▶ _WORK INSTRUCTION_
Every line from the line containing "fb (327, 2168)" to the end of the data must appear in the answer exactly as it appears there, and nothing else.

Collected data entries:
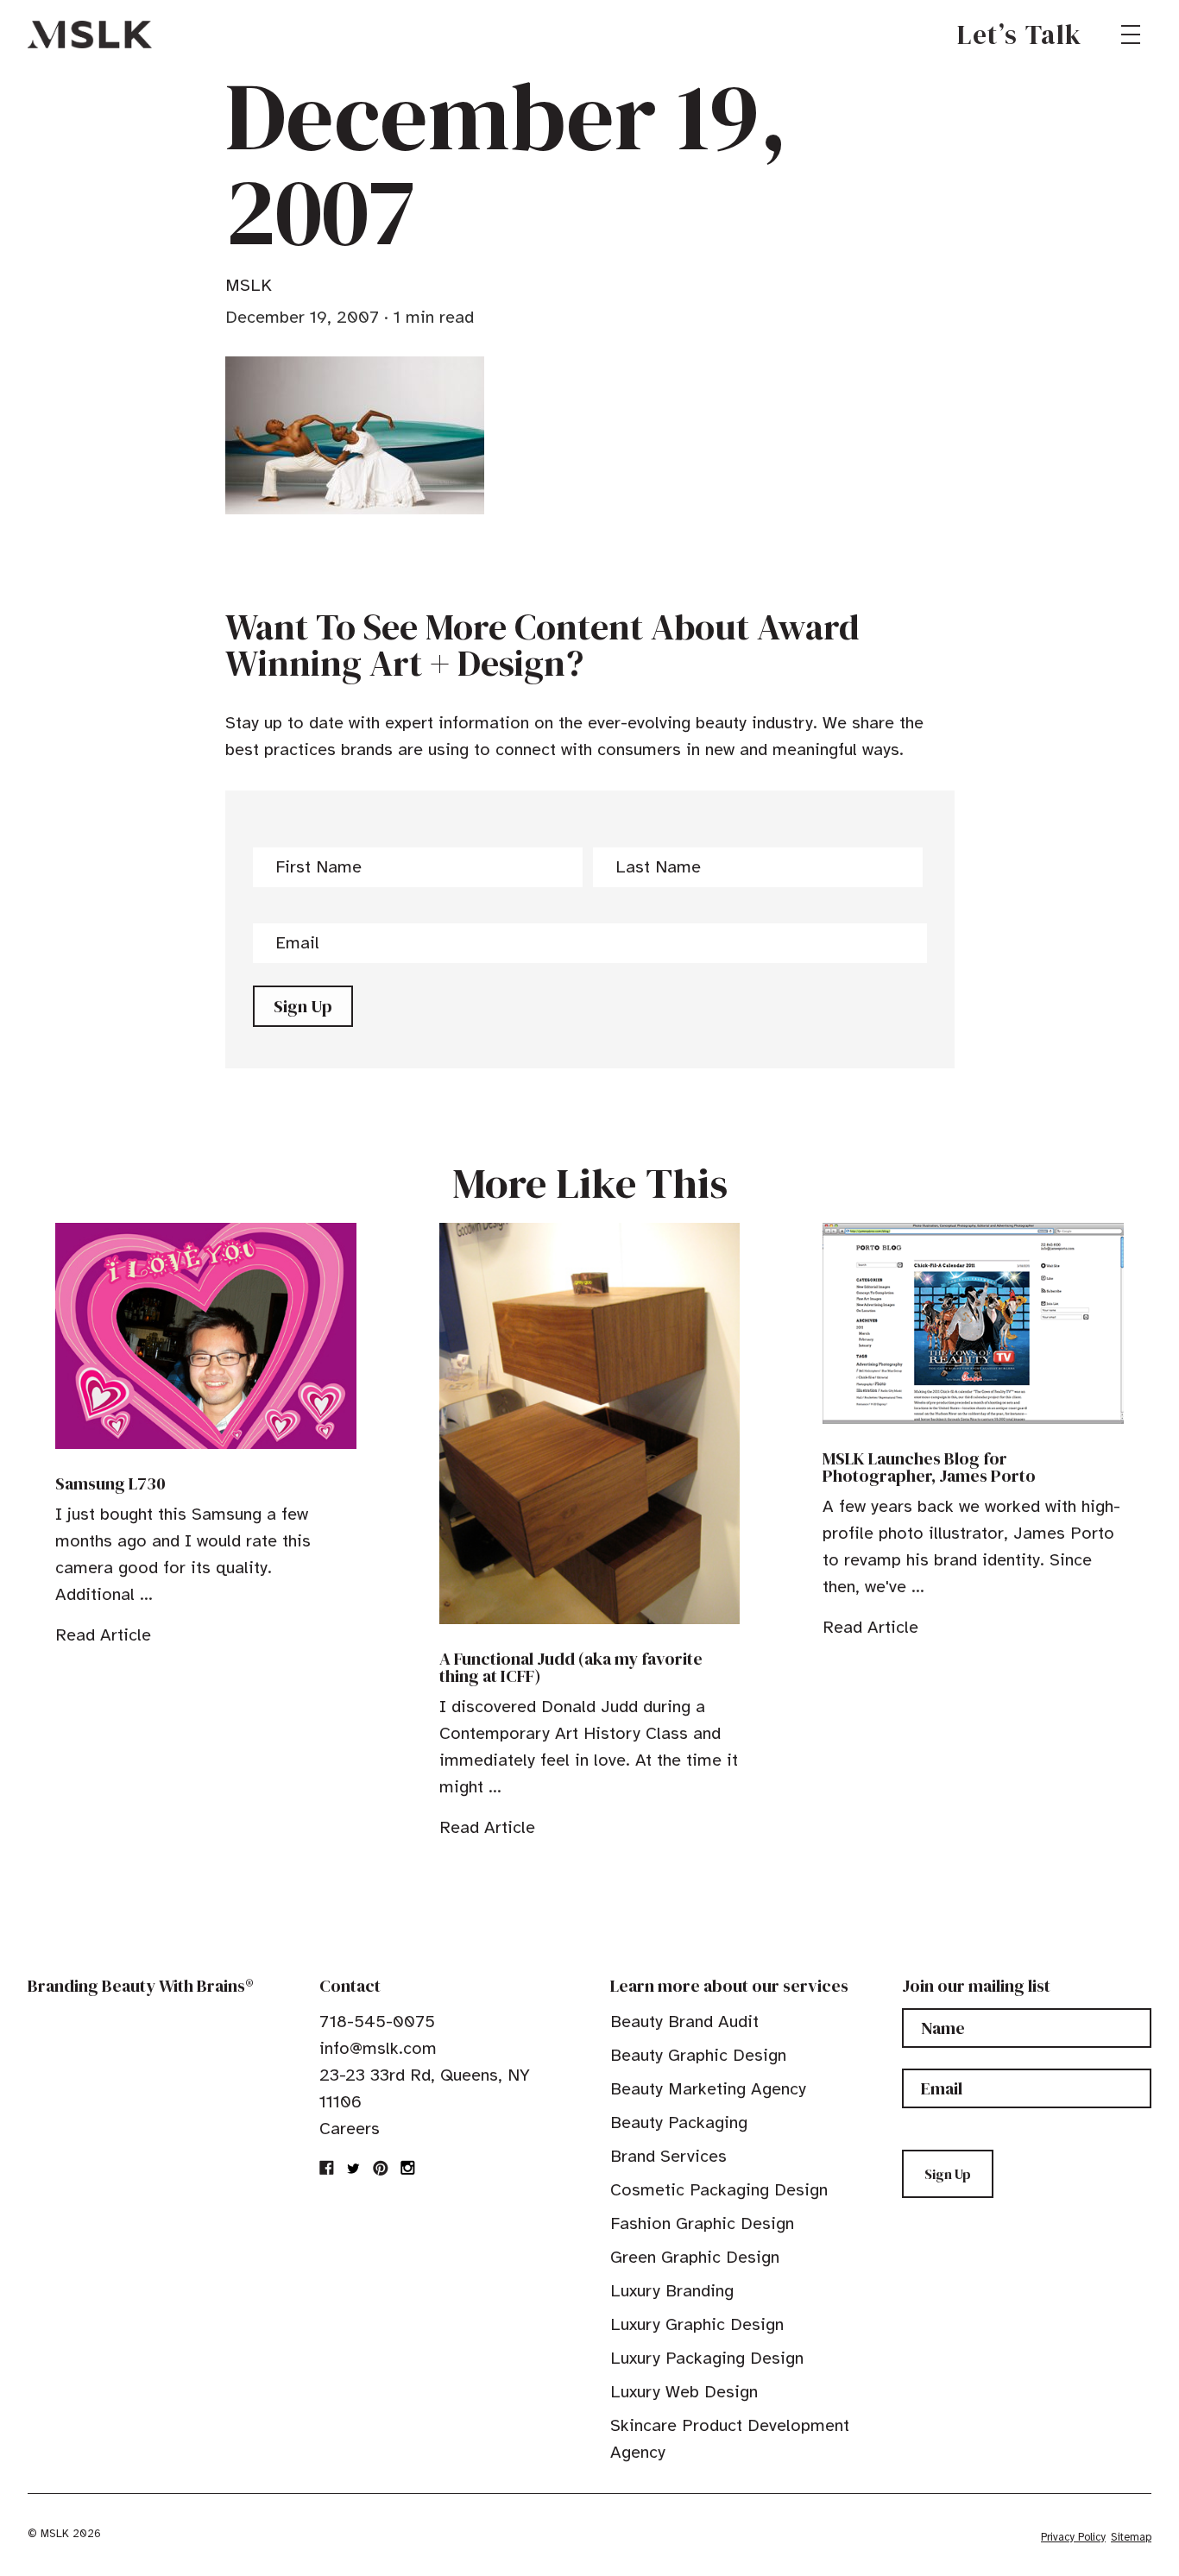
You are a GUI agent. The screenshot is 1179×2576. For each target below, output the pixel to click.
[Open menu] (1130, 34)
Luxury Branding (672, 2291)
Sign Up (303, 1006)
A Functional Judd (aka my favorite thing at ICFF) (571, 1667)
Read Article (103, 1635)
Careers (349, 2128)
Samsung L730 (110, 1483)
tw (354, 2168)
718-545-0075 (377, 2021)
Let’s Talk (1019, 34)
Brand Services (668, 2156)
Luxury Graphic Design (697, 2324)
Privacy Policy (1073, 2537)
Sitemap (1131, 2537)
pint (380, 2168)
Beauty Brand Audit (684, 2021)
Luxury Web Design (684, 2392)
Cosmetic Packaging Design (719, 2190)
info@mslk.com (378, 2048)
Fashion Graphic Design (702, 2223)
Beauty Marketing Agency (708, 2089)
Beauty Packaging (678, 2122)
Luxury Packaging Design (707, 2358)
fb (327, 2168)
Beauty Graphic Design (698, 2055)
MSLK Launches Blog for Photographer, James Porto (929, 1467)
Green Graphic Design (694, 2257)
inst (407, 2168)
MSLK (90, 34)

▶ _FINAL ANSWER_
fb (327, 2168)
Beauty Graphic Design (698, 2055)
MSLK Launches Blog for Photographer, James Porto (929, 1467)
Green Graphic Design (694, 2257)
inst (407, 2168)
MSLK (90, 34)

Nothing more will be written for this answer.